Our first night here, we were up till almost 2 AM chatting with our host in Cuetzalan, Mayolo, one of Lupita´s classmates in her Masters in Rural Development program... partly about people and projects here, and partly just chatting, about music and languages and whatever. Once again moved by all the people who are here working to protect the enviornment, working to protect the rights of the indigenous people who have been exploited for far too long... and the very real victories they have had in the last few years. It´s reassuring in the most important of ways.

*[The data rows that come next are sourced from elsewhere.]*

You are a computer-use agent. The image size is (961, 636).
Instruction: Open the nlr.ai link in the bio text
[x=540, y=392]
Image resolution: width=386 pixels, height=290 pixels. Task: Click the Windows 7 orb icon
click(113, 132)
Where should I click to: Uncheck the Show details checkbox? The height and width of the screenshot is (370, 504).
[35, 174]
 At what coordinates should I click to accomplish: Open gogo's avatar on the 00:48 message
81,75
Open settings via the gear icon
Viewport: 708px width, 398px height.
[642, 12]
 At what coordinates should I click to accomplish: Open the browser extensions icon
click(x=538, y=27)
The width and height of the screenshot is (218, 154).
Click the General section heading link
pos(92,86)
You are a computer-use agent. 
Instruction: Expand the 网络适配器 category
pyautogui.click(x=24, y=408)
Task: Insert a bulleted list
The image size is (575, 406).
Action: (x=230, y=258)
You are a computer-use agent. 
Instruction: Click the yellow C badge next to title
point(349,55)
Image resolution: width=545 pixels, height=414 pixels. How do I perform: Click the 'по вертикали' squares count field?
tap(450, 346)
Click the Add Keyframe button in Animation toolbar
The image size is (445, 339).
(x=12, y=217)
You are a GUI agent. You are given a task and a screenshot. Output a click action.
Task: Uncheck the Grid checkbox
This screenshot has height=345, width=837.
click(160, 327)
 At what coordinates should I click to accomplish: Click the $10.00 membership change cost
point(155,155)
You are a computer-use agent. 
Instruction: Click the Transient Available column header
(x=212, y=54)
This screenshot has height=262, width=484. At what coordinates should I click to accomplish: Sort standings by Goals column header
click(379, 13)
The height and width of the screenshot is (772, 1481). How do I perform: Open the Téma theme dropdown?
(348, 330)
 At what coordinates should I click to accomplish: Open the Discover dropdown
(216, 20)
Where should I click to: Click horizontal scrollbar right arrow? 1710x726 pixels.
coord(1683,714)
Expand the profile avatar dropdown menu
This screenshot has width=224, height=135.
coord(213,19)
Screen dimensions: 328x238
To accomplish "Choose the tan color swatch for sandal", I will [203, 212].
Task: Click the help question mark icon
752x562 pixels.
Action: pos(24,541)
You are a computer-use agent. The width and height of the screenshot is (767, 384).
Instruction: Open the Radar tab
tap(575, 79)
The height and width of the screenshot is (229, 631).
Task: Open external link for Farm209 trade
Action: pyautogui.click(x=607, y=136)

But I still feel conflicted. When M asked me what I am doing right now, I was almost embarrassed to admit that I am studying poetry... no, embarrassed is not the right word. It just felt like such an out-of-context answer, if that makes sense. As much as I know that my work in poetry and peace education is really towards the same larger ideals as his work in rural development, I guess it was just a moment of realizing, yet again, how completely privileged I am even to be able to consider studying something like creative writing! For those of you who knew me back in 2007, you might remember that my summer in Zoatecpan had turned me off academia, had made me distrust the ivory towers that universities often are, made me want to work at the grassroots... it was why I didnt get into the grad school track right away. This time is different though... I´ve been through that journey once, returning to India, working in a non profit for a while, and finding my path back to my creative work through my peace education work... I don´t need to do that again, I know now that my work in art and in education is (or can be) part of the larger peace work that I want to do.
and yet, and yet. Going back to Zoatecpan brought back so many of those questions. Our development priorities are so messed up; as far as I know, not a single house in that village of thousands of households has a proper bathroom, many of the teenagers who have been going to school all their life cannot read, the señoras are all losing their eyesight because of the amount of smoke that fills their kitchens with the wood stoves and the number of hours they spend embroidering clothes they can sell to tourists ín Cuetzalan in order to keep their families going. And yes, I have seen worse poverty, I guess it just hits me harder here because I have lived with these families for a couple of months and care about them differently as a result. And here, at a short distance, I am sitting at a friend´s house, (very basic by some standards, but ultra-luxurious in that we have electricity, hot water, a gas stove, and a bed) typing an email to you all. I cant get away from the contradictions we live on a day to day basis. And I can´t help returning to the question of how much of a difference I could ever possibly make through my art.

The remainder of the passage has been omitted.